Enhancing airport operations through data science readiness solutions

inform blog

THE PILLARS OF DATA SCIENCE READINESS

Nov 12, 2019 Max Uppenkamp

Success stories about the benefits of machine learning and data science prompt companies from all industries to adopt some level of automated data analysis for themselves. In doing so they often encounter problems early on, or, even worse, late into the process. In this article I will give you an overview of the main pillars of Data Science readiness, as well as how you can achieve them.

Data Availability

No matter the method or goal, the basis for any machine learning endeavor is data. Any machine learning expert (or hobbyist for that matter) will tell you: "The more data the better." While this is generally true, the concept is more complex than it might appear.

Suppose you would like to predict how long an order takes to arrive at its destination. A basis for this project could be a two-dimensional, coherent table of historical order data. Data science convention says that table rows represent so-called instances, which in our example would be a single order. The table columns contain all the available information on each order, e.g. value, amount, destination or time to arrival. The concept of "more data" applies to both dimensions: We want a maximum number of past orders to learn from (rows) and a maximum amount of information on each order (columns). Accordingly, the first goal in creating the data basis should be to maximize both dimensions.

In most real-world scenarios, the useful data is scattered across several database systems, Excel spreadsheets, Emails and other semi-adequate storage solutions. In some cases, the data might not even originate from your own infrastructure, for example weather and traffic data. As a result, a significant amount of work goes into consolidating and cross-referencing these data sources to form a coherent representation. This process itself requires a certain skillset, which brings us to our next pillar:

Data Literacy

Data Literacy is the ability to read, comprehend and analyze data. On first glance, "reading" data might sound trivial, but often accessing it means jumping over significant hurdles. Take a piece of machinery that allows data export in certain intervals, or an outdated piece of software, that exports data exclusively in a proprietary format. In these cases, it is necessary to devise individual data extraction strategies even before taking stock of the available data.

Speaking of taking stock: Frequently there is no single person with an exhaustive knowledge of the available data, let alone comprehensive documentation. Instead this knowledge is divided up between different business divisions or even database admins. It should be your first step to identify the people in charge of the different data silos. In an ideal world you would then put the respective tenants into a room and let them figure out the following domain-specific questions:

What data is available?
How is it connected?
Which data is valid?
What is outdated or otherwise irrelevant?
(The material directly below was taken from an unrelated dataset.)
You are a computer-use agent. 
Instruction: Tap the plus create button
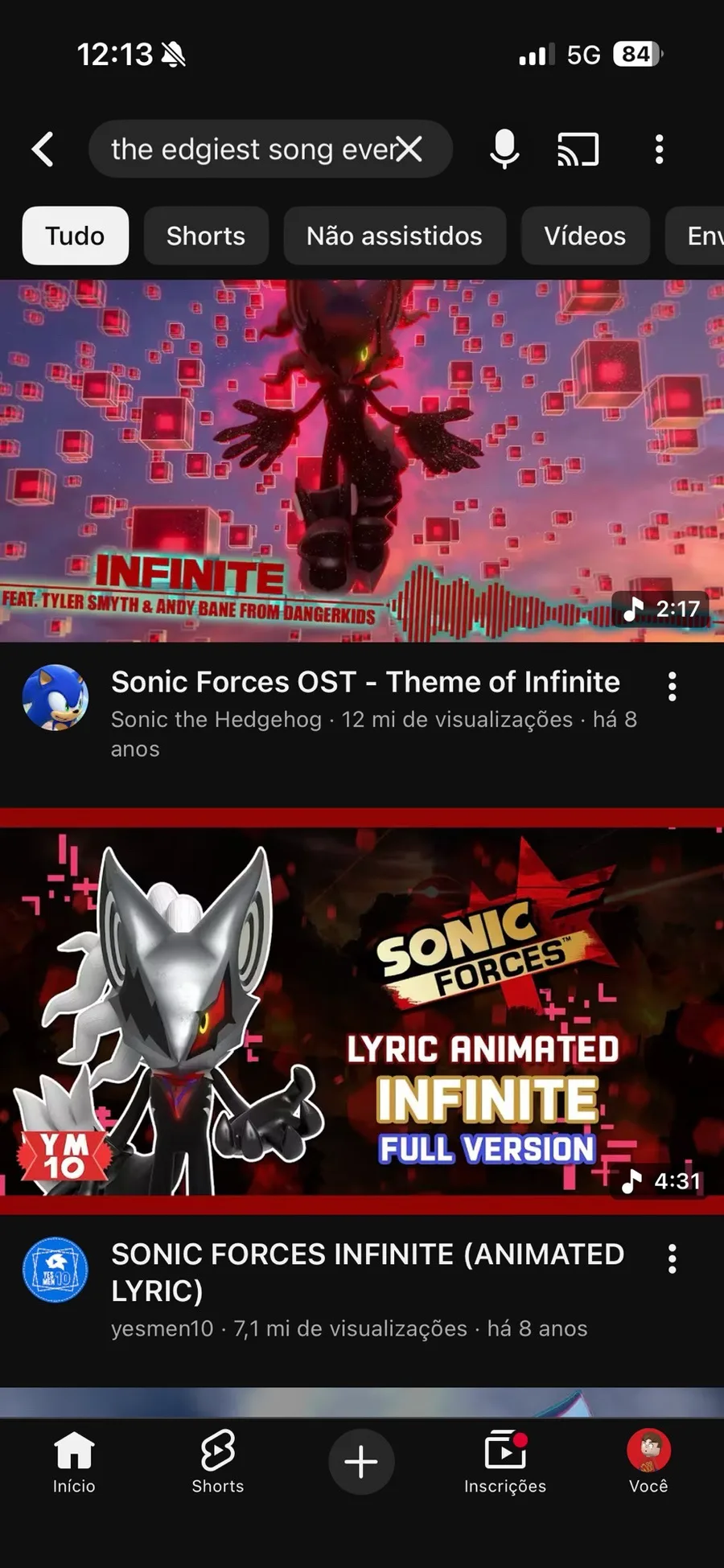pos(361,1462)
Unfortunately, the real world rarely allows this kind of cooperation due to time constraints or even interpersonal conflicts. It's a good idea to have the data scientist(s) be a part of the process (e.g. in workshops) to reduce the number of questions he or she will have to ask later on. Once these questions are answered, you should have a good idea of the content and size of your base data.
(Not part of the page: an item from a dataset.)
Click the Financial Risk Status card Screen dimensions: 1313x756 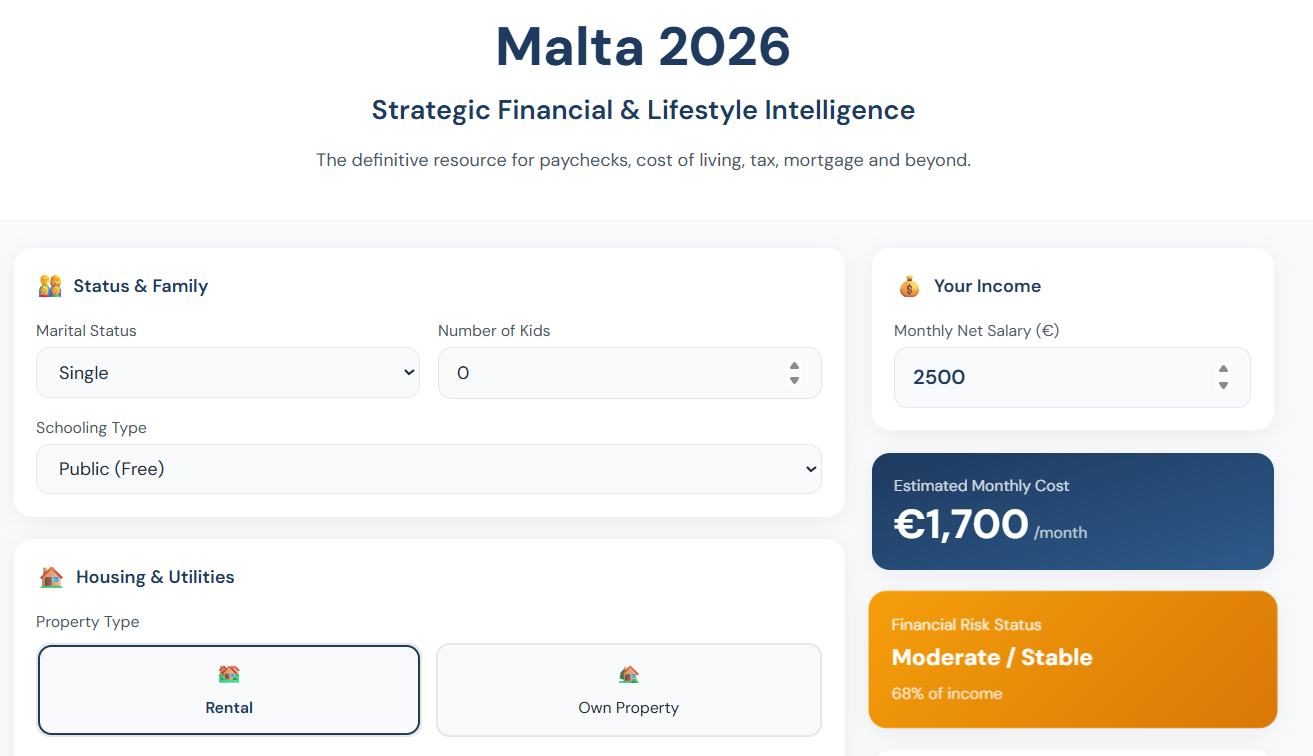[1072, 659]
The steps I just laid out form the basis for a solid data strategy. If implemented properly and updated continuously, this puts you in a good position to initiate data science projects.

Data Quality

At this point, you could hand your data over to your data scientist of choice and let them figure out the rest. Usually data science projects start out with a workshop or two, followed by a Proof-Of-Concept pilot and then a review . Data quality issues tend to arise in this early phase, which is to be expected and prevents them from derailing the project at a later date. Nevertheless I would like to give you a quick run-through of the different aspects of data quality, and what you can do to get ahead.

Consistency

A consistent data format is a prerequisite for automated data processing in general, even more so in data science applications. Often data is collected and entered by numerous employees which usually leads to spelling variations, different formatting preferences or other inconsistencies. These deviations can be detected up to a certain point, however correcting them early on is generally the better approach.

Accuracy

The meaning of accuracy in data science is two-fold. On the one hand, accuracy denotes the precision with which data is collected and persisted. On the other hand, accuracy also means that data is entered, processed and stored correctly.

Take an engineer who logs the parameters of his or her machine for example. He or she might round the temperature value to the nearest decimal, which should be accurate enough in any case, but still introduces inaccuracy. But he or she might also measure correctly but make a typo when entering his or her measurement.

While both sources of inaccuracies cannot be completely avoided it's beneficial to at least know where they exist, and how often they occur. This information is invaluable to discern actual data outliers from so-called "noise", the expected inaccuracy.

Completeness

Missing data is one of the biggest hinderances in data science projects. In a worst-case scenario, any "row" of the data that has even one entry missing has to be dismissed entirely. This can decimate huge datasets to a point where machine learning is no longer possible.

Composition

With all prior pitfalls avoided, dataset composition is unfortunately the hardest one to detect and fix. I think it's best explained by example:

A big credit bank would like to train machine learning models, so called regressors, to predict their returns for certain investments. To that end they have meticulously collected and polished a dataset with millions of past investments. By nature of the task they also have a reliable ground-truth, meaning the actual performance of each investment. They set a certain amount of their data aside for testing purposes, and train machine learning models on the rest. During testing the models perform well, but when rolled-out the predictions are far from reliable. What happened here?

In academic terms, the model is not as generalized as assumed. What this means is that the training data does not accurately represent the real world and therefore the model fails when it encounters "new" situations.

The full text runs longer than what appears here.